A testimonianza del suo ruolo di laboratorio permanente e crocevia nel quale si incontrano testimonianze artistiche dei secoli passati ed esperienze espressive contemporanee il Museo "Marca" di Catanzaro propone la mostra-progetto "Archeologia del presente", a cura del direttore artistico del museo, Sergio Risaliti.
Gli artisti invitati sono Paola De Pietri, Flavio Favelli e Davide Rivalta. L'intento è quello di legare il linguaggio contemporaneo al territorio e alla sua storia: Paola De Pietri, fotografa, presenta 15 scatti inediti: ritratti e paesaggi di Catanzaro e dintorni. Flavio Favelli, autore del bar del "Mambo" di Bologna, oltre ad aver progettato il bar del Museo "Marca", esibisce due installazioni. Davide Rivalta espone diverse sculture in gesso, bronzo e resina, in parte inedite, che raffigurano una capra, un asino, un'aquila, un tacchino. Gli stessi animali compaiono, trasfigurati, anche nelle tele dei paesaggisti ottocenteschi della Pinacoteca e Gipsoteca, quasi a stabilire un dialogo. I progetti dei tre artisti sono tutti interventi site specific: ovvero opere pensate, progettate ed eseguite sul posto, per questo contesto. Tutto nasce immaginando una geometria di riferimenti e suggestioni fluida e decentrata che comprende l'interno del museo ma anche l'esterno, la città e il territorio complesso della provincia, un contesto demo-etno-antropologico che si estende tra la costa e le catene montuose dell'Appennino calabrese. Flavio Favelli è uno scultore che costruisce o ricostruisce luoghi pubblici: nel senso però che restituisce alle persone luoghi che prima di essere nella realtà sono incubati nelle pieghe della memoria.

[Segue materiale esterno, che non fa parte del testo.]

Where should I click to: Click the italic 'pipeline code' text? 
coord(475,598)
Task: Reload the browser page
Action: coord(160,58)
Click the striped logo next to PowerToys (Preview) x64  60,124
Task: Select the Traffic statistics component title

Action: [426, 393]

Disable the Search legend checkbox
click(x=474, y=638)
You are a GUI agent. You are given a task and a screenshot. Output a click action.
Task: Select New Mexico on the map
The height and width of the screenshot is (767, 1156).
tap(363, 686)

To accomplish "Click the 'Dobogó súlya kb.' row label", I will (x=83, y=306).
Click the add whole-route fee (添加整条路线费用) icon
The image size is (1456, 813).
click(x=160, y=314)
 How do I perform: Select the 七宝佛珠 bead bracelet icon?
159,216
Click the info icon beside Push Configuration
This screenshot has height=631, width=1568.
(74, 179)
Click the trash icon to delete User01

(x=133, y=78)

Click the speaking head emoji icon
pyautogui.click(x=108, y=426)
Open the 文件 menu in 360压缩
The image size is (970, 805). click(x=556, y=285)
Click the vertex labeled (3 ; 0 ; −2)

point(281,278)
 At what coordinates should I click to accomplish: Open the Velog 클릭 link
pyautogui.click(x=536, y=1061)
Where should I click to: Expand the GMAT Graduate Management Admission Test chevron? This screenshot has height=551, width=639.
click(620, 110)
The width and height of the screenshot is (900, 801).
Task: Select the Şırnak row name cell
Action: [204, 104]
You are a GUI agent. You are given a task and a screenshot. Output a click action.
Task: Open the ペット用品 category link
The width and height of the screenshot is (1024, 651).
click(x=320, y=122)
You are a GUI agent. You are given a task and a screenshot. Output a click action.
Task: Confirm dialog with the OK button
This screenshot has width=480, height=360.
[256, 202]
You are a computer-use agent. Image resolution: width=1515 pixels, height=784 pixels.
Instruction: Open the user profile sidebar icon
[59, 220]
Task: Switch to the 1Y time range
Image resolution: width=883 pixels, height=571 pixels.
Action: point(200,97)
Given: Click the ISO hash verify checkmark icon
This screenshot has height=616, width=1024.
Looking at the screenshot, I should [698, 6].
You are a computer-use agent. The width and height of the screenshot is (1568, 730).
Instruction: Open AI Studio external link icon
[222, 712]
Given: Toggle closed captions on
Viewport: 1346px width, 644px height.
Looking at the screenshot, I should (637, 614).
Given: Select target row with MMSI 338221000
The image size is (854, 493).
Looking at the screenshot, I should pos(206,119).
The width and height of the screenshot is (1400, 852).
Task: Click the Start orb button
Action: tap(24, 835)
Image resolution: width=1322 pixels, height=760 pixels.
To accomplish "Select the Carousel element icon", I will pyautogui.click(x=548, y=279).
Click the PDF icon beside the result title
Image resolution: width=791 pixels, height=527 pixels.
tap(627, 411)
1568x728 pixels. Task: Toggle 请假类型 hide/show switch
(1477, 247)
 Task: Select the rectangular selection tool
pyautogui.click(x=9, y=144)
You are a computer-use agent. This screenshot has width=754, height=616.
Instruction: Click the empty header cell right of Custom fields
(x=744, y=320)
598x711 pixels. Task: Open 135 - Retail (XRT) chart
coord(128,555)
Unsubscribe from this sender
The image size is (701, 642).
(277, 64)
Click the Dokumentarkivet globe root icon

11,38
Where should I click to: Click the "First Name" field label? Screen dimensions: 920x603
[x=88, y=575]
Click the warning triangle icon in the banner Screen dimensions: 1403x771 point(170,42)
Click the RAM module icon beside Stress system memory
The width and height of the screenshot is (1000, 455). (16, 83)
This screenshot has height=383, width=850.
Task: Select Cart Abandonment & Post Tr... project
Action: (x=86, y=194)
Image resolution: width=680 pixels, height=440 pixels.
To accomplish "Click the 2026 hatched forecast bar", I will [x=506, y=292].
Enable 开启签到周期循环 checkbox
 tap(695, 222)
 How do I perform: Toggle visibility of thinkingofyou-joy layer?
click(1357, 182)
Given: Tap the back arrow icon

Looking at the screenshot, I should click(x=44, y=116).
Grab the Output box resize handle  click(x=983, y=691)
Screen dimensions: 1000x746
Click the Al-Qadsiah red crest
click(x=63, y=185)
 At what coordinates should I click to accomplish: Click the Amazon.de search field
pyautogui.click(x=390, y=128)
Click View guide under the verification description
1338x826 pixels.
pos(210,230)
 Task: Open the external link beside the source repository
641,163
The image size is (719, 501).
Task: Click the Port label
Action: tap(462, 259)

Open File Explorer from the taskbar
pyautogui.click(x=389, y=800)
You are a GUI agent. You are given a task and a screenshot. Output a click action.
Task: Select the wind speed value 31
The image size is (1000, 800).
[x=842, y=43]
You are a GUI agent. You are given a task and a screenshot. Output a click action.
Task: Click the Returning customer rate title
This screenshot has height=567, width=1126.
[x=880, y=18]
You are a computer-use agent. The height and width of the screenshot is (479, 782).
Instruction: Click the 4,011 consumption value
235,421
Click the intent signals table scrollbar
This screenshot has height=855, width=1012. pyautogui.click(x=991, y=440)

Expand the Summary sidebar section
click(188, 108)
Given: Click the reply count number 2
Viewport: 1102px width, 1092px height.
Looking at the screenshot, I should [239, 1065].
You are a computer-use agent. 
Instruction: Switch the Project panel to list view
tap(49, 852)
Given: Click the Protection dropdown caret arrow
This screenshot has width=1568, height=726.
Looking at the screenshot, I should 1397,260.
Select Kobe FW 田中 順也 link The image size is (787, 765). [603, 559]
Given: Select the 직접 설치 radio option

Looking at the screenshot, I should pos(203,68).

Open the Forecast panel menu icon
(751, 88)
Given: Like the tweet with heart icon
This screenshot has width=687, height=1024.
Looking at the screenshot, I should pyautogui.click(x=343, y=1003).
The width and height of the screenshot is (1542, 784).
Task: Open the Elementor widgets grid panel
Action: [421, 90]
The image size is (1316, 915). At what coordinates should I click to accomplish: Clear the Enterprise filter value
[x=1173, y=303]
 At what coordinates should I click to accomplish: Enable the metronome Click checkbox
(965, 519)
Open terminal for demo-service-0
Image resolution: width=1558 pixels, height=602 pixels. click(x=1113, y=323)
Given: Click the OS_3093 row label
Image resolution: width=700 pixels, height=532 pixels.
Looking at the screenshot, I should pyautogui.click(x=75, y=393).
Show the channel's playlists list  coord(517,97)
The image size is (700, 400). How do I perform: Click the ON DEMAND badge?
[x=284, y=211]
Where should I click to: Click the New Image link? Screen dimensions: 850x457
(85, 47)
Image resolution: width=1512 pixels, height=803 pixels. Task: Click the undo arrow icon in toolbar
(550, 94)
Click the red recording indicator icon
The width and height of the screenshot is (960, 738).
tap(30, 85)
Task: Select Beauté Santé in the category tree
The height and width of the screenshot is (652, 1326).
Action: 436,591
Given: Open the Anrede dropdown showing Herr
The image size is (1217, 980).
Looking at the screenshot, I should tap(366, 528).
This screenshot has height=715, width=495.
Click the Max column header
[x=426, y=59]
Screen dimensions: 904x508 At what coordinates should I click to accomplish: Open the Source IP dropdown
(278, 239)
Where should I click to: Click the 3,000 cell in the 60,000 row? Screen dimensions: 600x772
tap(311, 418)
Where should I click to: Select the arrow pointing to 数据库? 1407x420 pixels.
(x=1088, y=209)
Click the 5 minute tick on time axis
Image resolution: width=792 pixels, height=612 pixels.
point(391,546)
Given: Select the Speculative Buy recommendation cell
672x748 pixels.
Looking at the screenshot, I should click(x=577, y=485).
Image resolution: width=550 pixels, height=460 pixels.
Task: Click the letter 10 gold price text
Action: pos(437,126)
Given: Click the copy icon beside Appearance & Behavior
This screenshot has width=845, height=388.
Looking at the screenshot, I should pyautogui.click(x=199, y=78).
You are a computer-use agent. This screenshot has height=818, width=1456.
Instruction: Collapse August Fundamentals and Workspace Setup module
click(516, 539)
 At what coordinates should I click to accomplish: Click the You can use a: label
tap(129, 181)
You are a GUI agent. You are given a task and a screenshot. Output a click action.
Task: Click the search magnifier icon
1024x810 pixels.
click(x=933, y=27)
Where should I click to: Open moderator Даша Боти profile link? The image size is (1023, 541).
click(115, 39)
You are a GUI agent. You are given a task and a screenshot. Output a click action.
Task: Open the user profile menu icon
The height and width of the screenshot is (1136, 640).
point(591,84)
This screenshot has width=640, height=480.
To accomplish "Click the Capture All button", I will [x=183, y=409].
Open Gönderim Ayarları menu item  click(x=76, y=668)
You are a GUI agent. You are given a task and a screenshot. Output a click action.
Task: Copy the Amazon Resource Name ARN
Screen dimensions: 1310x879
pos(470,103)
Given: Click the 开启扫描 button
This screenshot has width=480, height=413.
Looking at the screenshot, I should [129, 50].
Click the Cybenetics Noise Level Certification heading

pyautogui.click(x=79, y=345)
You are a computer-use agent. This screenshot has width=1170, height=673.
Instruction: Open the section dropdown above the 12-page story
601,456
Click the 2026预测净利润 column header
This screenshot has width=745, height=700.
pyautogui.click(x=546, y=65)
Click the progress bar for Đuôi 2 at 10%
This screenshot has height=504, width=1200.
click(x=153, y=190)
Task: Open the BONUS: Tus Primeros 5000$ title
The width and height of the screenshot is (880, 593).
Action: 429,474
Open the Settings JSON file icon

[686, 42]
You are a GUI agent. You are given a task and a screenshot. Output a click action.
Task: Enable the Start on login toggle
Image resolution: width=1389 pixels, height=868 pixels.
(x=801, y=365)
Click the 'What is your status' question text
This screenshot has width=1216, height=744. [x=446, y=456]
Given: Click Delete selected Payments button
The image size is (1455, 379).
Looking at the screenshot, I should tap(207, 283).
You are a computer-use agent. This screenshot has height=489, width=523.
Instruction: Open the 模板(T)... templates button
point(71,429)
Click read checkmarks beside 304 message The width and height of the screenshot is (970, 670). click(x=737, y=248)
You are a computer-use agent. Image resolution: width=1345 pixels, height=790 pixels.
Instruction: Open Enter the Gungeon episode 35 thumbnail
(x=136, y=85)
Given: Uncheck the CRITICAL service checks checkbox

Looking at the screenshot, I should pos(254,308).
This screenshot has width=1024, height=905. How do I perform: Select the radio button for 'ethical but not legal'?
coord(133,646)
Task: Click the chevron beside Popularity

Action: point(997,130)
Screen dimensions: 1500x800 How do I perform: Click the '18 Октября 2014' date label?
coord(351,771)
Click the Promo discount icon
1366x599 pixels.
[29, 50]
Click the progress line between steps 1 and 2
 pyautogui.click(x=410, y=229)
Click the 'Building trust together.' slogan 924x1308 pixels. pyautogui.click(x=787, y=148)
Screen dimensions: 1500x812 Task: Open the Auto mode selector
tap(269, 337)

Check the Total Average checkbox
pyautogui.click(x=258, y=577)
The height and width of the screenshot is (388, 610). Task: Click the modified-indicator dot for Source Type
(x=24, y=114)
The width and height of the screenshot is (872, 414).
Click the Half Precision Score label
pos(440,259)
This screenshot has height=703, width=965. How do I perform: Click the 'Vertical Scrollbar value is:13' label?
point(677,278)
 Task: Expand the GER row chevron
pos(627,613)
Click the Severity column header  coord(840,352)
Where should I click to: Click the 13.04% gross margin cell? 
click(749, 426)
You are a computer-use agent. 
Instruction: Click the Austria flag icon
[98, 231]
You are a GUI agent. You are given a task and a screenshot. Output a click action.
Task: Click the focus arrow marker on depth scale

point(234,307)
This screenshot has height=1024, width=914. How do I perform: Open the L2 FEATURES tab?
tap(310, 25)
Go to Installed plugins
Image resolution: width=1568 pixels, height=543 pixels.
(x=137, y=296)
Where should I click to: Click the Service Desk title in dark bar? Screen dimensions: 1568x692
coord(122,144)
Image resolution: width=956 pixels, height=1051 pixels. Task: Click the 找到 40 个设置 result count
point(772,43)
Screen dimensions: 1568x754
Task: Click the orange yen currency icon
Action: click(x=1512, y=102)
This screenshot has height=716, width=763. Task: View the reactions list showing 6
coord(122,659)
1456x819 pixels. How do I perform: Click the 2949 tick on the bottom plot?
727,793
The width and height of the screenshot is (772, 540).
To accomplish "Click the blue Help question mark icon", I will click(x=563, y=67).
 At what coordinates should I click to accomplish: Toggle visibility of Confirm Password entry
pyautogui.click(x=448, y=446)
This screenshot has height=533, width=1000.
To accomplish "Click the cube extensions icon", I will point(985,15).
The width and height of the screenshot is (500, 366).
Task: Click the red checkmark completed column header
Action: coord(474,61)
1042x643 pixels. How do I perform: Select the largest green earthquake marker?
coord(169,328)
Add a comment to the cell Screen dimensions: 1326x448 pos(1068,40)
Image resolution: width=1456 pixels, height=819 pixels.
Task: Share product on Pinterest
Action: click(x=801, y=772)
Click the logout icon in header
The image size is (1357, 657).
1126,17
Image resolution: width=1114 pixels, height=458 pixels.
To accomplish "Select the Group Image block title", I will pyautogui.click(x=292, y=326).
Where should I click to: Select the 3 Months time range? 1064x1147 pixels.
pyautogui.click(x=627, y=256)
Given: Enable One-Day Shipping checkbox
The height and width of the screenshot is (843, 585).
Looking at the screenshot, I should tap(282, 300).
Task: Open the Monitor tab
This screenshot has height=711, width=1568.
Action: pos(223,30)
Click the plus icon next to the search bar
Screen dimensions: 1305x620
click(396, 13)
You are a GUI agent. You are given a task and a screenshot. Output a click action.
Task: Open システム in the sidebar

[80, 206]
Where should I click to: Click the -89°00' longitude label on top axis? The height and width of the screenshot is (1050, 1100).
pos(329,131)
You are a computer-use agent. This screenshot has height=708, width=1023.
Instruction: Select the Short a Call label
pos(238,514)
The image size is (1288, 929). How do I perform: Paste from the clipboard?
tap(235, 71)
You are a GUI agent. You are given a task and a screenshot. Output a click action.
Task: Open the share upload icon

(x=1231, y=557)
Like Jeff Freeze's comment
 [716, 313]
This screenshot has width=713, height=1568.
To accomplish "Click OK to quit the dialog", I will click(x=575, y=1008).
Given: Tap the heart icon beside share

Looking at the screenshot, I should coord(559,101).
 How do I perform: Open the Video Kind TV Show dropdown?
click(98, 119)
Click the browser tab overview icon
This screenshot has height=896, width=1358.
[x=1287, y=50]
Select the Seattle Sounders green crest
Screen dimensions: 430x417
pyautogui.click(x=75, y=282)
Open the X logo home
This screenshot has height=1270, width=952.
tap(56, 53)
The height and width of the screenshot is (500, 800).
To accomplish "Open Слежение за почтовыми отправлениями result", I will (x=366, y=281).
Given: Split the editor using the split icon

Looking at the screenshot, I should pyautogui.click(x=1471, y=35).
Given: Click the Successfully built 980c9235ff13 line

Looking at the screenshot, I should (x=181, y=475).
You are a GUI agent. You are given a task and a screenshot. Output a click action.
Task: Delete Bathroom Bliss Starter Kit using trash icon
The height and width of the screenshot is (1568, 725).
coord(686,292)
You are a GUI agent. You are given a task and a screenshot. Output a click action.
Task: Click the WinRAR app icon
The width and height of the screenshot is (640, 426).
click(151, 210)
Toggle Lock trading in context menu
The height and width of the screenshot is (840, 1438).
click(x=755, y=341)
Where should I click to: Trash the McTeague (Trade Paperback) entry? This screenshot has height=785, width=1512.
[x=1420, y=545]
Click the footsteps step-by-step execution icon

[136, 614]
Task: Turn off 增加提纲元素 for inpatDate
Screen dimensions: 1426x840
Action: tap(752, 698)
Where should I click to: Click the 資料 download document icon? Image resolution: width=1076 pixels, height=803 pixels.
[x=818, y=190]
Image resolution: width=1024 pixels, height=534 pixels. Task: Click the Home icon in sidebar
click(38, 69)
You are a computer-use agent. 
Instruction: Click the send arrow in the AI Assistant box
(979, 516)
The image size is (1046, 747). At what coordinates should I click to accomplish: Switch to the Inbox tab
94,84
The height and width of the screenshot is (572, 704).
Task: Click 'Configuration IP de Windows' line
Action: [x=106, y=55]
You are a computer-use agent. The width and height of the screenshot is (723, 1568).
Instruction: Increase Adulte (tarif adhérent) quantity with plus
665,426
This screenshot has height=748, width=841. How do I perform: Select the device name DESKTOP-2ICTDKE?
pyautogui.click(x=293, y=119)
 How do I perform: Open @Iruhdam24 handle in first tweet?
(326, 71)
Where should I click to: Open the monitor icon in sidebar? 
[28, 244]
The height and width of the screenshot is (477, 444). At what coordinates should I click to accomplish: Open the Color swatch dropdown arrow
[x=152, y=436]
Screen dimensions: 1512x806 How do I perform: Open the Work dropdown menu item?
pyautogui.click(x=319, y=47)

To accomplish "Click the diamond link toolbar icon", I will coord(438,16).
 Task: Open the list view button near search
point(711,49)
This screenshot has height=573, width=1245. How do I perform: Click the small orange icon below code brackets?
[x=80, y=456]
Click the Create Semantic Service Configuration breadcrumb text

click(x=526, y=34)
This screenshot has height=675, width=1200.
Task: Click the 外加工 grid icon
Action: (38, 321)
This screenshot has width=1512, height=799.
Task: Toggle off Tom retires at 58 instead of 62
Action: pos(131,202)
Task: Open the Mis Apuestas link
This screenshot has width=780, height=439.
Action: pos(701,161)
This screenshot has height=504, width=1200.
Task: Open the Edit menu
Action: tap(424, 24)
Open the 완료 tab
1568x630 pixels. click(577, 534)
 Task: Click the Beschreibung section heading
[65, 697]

Anche Davide Rivalta si azzarda a entrare in un territorio che solo apparentemente può apparire anacronistico. E pur evidenziando formalmente e con la scelta programmatica del genere e del soggetto un suo legame con la tradizione e il linguaggio classico dell'arte, la sua opera è del tutto figlia della nostra epoca. Quella di Rivalta è infatti un'opera che incorpora il linguaggio plastico moderno di Fontana e quello dell'Arte povera, così come il gesto informale e quello performativo. Paola De Pietri cerca l'altro e il diverso: prima di tutto cerca un tempo diverso. Per lei fotografare significa darsi la possibilità di rallentare il battito del tempo, il fluire delle visioni, l'impressione della realtà stessa. Questo rallentamento apre inedite esperienze: lascia varchi all'altro, all'inatteso. È ancora l'epifania, cioè il manifestarsi di un diverso tempo dell'esserci. E come icone, le cose di Paola De Pietri, appaiono ritratte con ferma attenzione per il dettaglio e la veridicità, eppure si sostanziano di una indimenticabile ma significativa figuratività metafisica. Sono forme del figurale piuttosto che riproduzioni figurative. Allora le cose, i paesaggi o le persone che abbiamo di fronte sono più vere del vero, sono esattamente dove ha inizio e corso la loro autenticità, la loro fondazione ontologica. Nominarle significa vederle e incontrarle non nel nostro universo di controllo ma in una zona franca, spostata piuttosto verso l'al di là. In uno spazio ma ancor più in un tempo che è quello originale del loro venire al mondo. Anche Paola De Pietri parte dall'arte per andare verso il mondo, per restituire, attraverso la bellezza e la verità, un'occasione di conoscenza precedente o estraniante. Il nome delle cose, questo è il progetto di Paola De Pietri, è un omaggio a questa terra e anche un lavoro sui fondamenti del linguaggio visivo.